With this kinetic experiment, we have proven that the rhamnose promoter does indeed induce the expression of the csgA gene.
Crystal violet assay
The assay above showed that the bacteria that we engineered for the project is capable of producing the CsgA proteins after induction with L-rhamnose. However, this did not yet prove that curli are formed. In order to assess whether our bacteria producting the fusion protein CsgA_Mfp3_His can still produce these nanowires, our team adapted the protocol from Zhou et al. (2013) that employs crystal violet (methyl violet 10B) for dying the biofilm-making bacteria that attaches to the surface.
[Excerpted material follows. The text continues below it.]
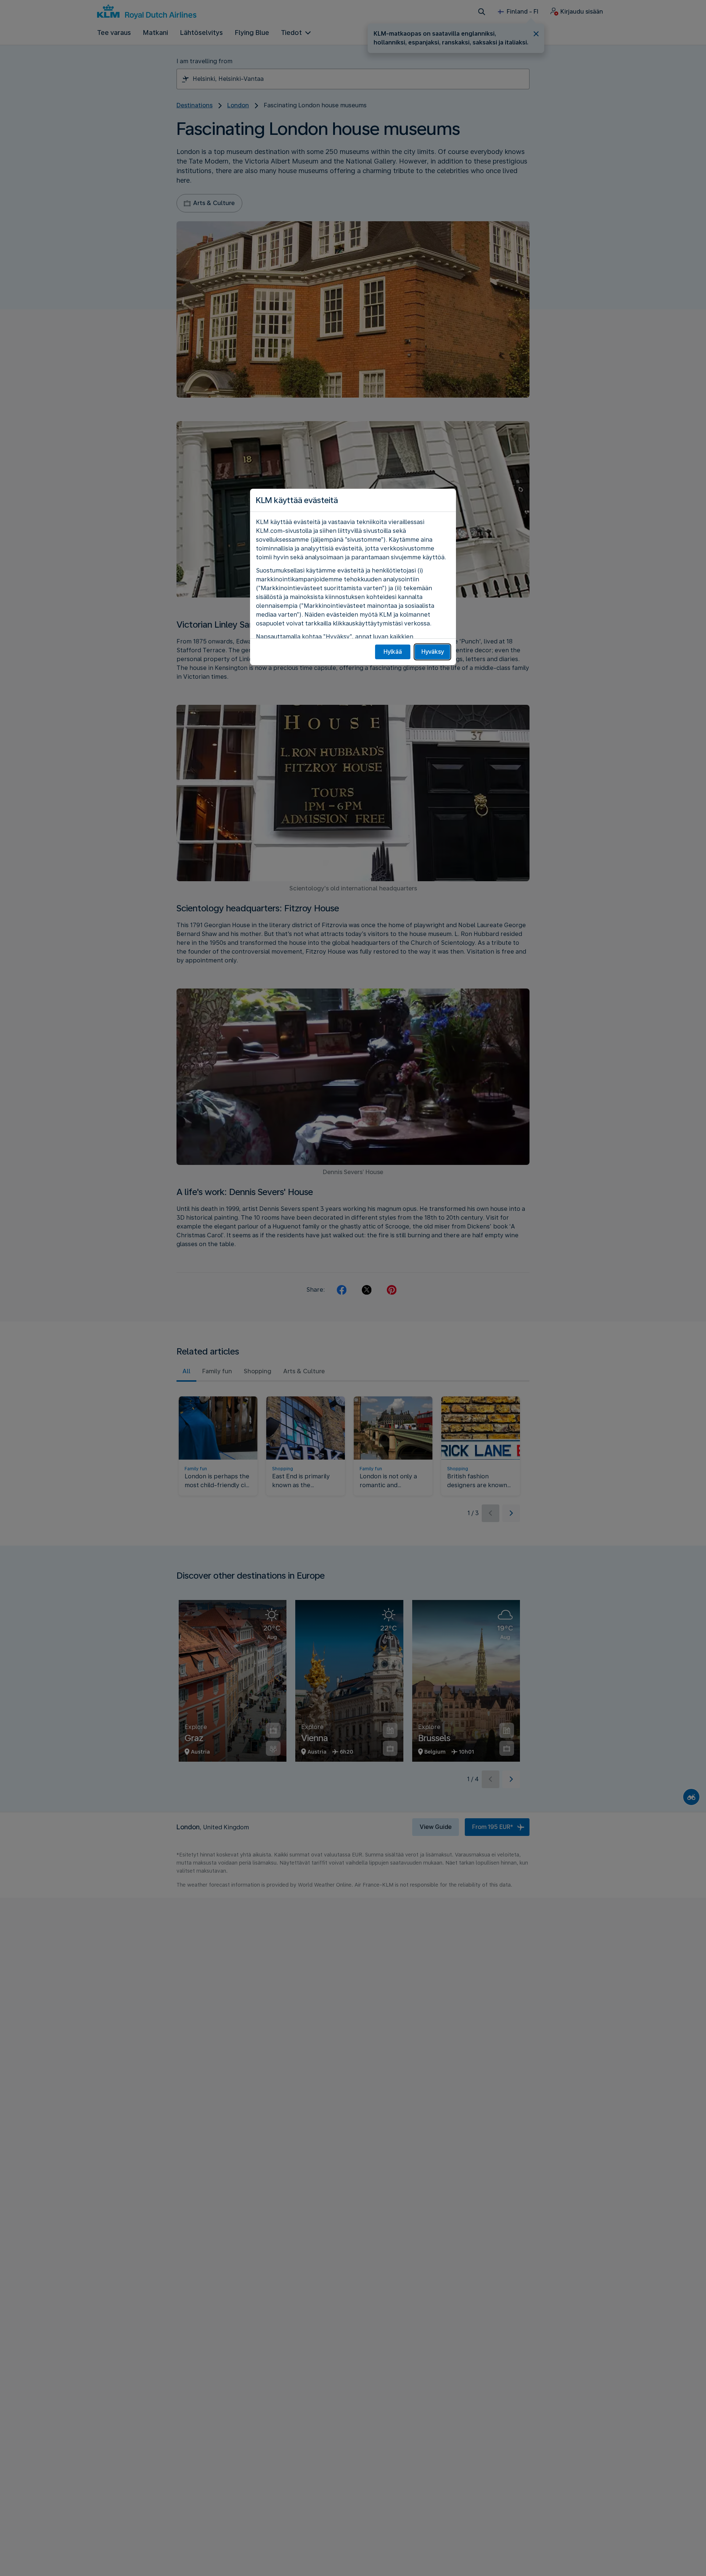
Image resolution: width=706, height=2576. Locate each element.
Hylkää (393, 651)
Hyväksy (432, 651)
In the experiment, our CsgA_Mfp3_His-producing strain of E. coli was induced at a high (0.5% w/v), low (0.2% w/v) and no (0% w/v) concentration of L-rhamnose. Furthermore, csgA deficient bacteria transformed with an empty plasmid (pSB1C3) were used as control. In the end, the wells were diluted with ethanol so all the content can dissolve in the liquid phase. We measured the absorbance at 590 nm of wavelength for all the samples, obtaining the following results (figure 2.).
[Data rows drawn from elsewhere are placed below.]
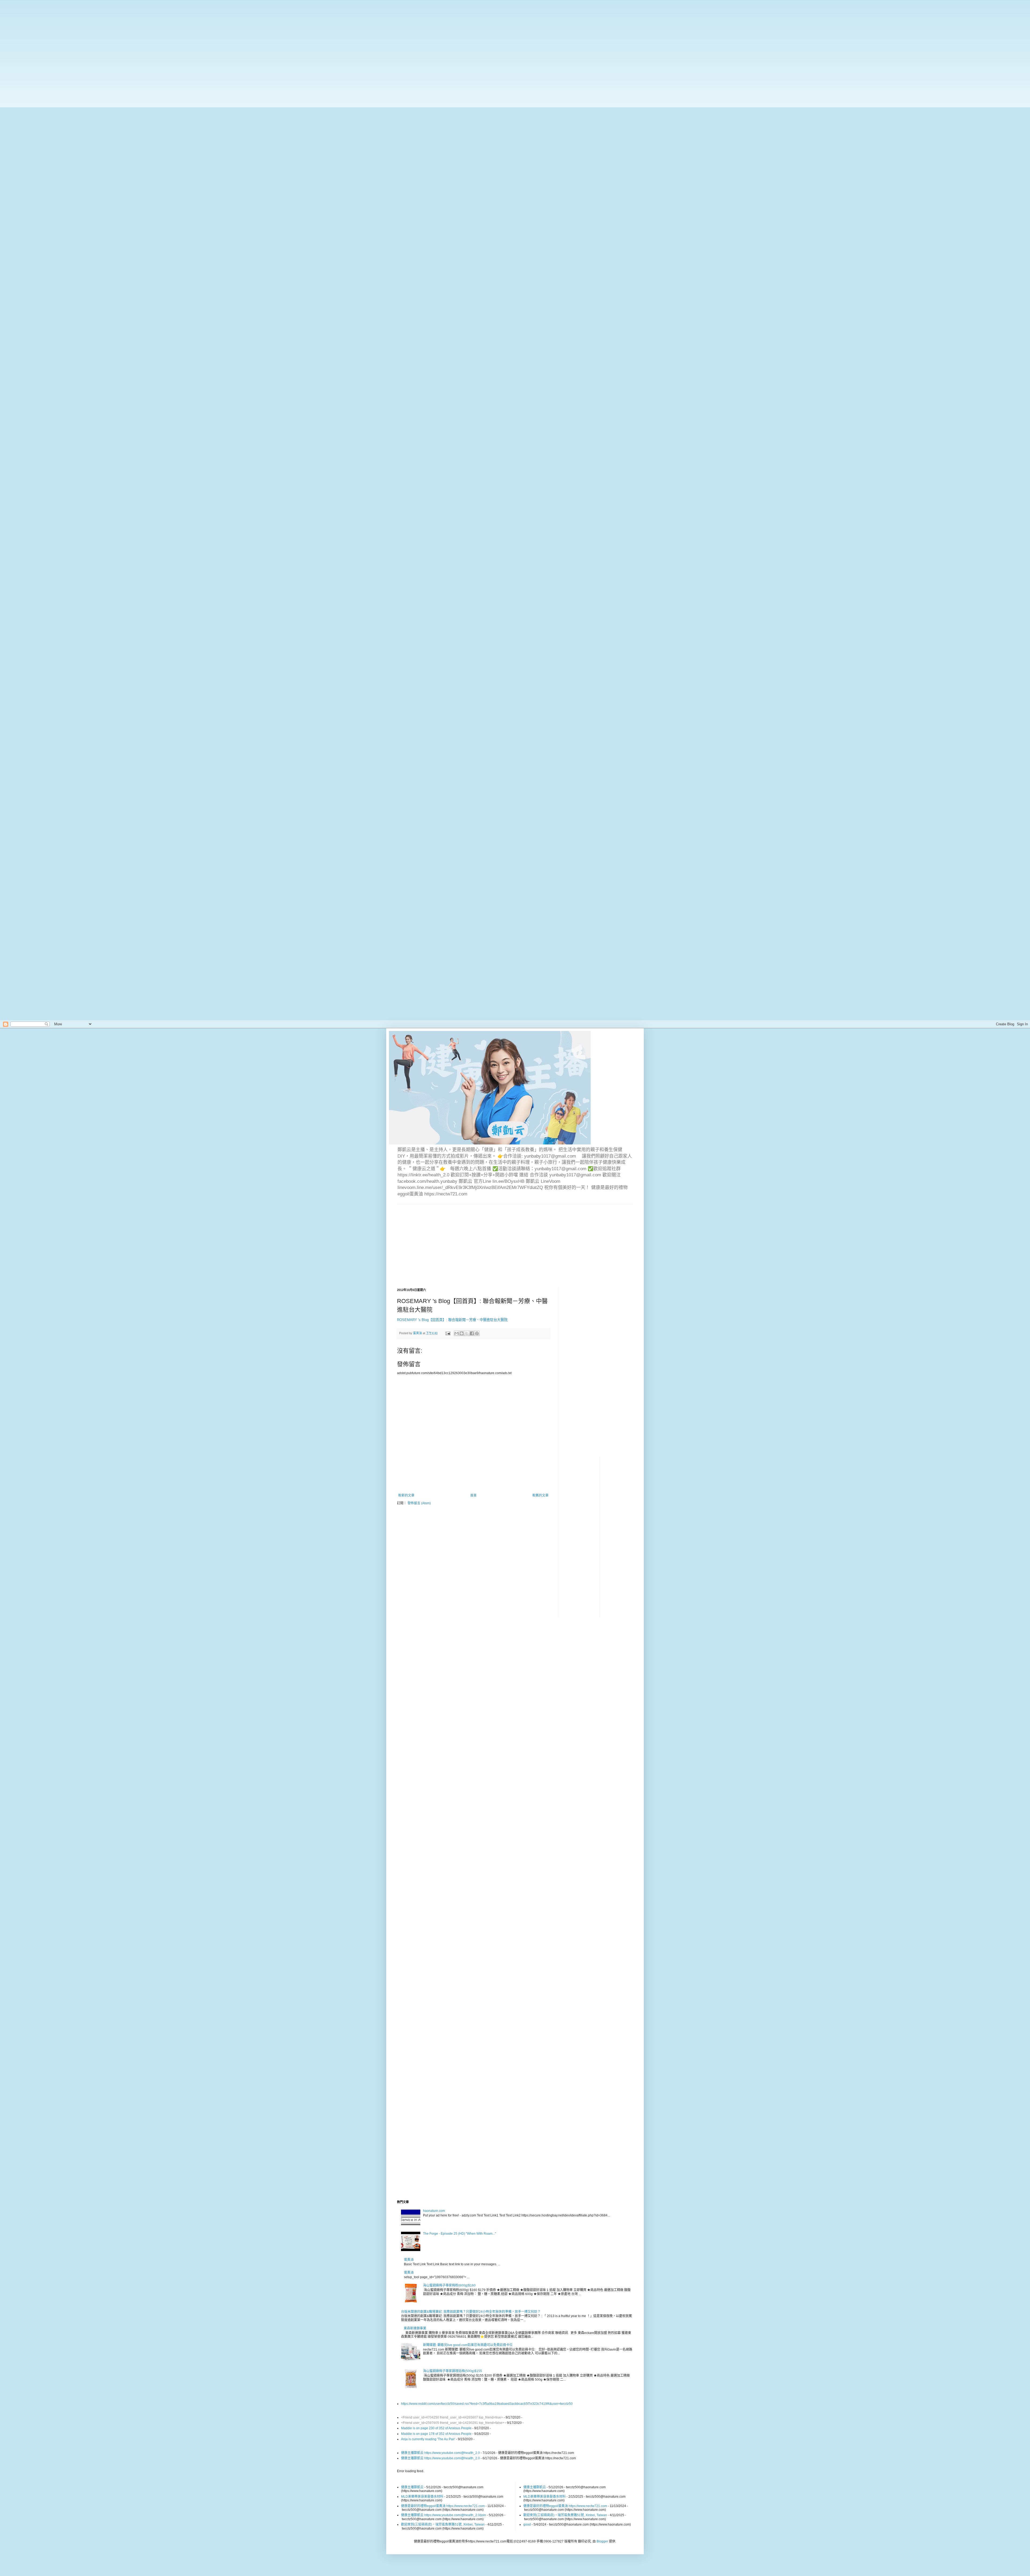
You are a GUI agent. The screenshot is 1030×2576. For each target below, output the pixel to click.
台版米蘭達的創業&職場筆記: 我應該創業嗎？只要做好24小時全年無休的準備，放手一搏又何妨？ (470, 2312)
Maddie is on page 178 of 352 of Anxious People (436, 2434)
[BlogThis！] (461, 1333)
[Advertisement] (172, 37)
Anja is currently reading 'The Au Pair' (428, 2439)
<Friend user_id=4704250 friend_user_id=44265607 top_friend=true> (452, 2417)
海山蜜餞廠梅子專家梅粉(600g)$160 (449, 2285)
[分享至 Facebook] (471, 1333)
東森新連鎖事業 (415, 2328)
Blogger (602, 2541)
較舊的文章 (540, 1495)
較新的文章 (406, 1495)
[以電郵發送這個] (456, 1333)
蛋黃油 (409, 2260)
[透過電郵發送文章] (447, 1333)
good (527, 2524)
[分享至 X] (466, 1333)
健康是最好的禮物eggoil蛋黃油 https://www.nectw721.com (443, 2506)
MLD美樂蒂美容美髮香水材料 (422, 2496)
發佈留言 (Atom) (419, 1503)
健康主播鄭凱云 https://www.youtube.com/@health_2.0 (440, 2453)
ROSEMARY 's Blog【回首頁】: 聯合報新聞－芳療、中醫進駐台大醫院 (452, 1320)
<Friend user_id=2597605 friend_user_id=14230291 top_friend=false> (452, 2423)
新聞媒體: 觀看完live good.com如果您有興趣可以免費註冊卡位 (468, 2345)
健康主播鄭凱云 (412, 2487)
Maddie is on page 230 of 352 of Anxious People (436, 2428)
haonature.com (434, 2211)
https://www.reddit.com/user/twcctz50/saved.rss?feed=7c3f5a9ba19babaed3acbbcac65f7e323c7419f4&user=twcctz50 (487, 2404)
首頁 (473, 1495)
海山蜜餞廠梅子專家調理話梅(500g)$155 (452, 2371)
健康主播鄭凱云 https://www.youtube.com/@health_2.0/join (443, 2515)
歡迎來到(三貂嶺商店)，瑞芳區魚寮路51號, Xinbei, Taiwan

To confirm that there is a real change between the analysed samples and the empty plasmid control, a significance analysis was performed for α=0.05 (Table 1.).
Sample | p-value | Significant difference (5%) |
---|---|---|
CTRL2 & MFP32 | 0.0127 | Yes |
CTRL5 & MFP35 | 0.0170 | Yes |
The significance analysis shows that cells containing the CsgA_Mfp3_His (BBa_K1583105) biobrick can efficiently create a curli, when compared with an empty plasmid control (i.e. without csgA expression).
Transmission electron microscopy
Using TEM the formation of curli of the biobrick BBa_K1583100 was visualized. Although this is a different biobrick containing only CsgA (compared to the fusion protein of Mfp3_CsgA_His), curli formation can be presumed to be similar for this biobrick suggested by the Crystal Violet assay.
We did not observe formation of curli nanowires in the uninduced cultures of our strain. However, cells from induced cells clearly produced them, as supported by the TEM images.
Reference
,
Angelika Wegerer, Tianqi Sun and Josef Altenbuchner, 2008. Optimization of an E. coli L-rhamnose-inducible expression vector: test of various genetic module combinations”BMC Biotechnology, 8:2
Zhong, C. et al., 2014. Strong underwater adhesives made by self-assembling multi-protein nanofibres. Nature nanotechnology, 9(10), pp.858–66Zhou, Kang, Kangjian Qiao, Steven Edgar, and Gregory Stephanopoulos. 2015. “Distributing a Metabolic Pathway among a Microbial Consortium Enhances Production of Natural Products.” Nature Biotechnology 33(4): 377–83.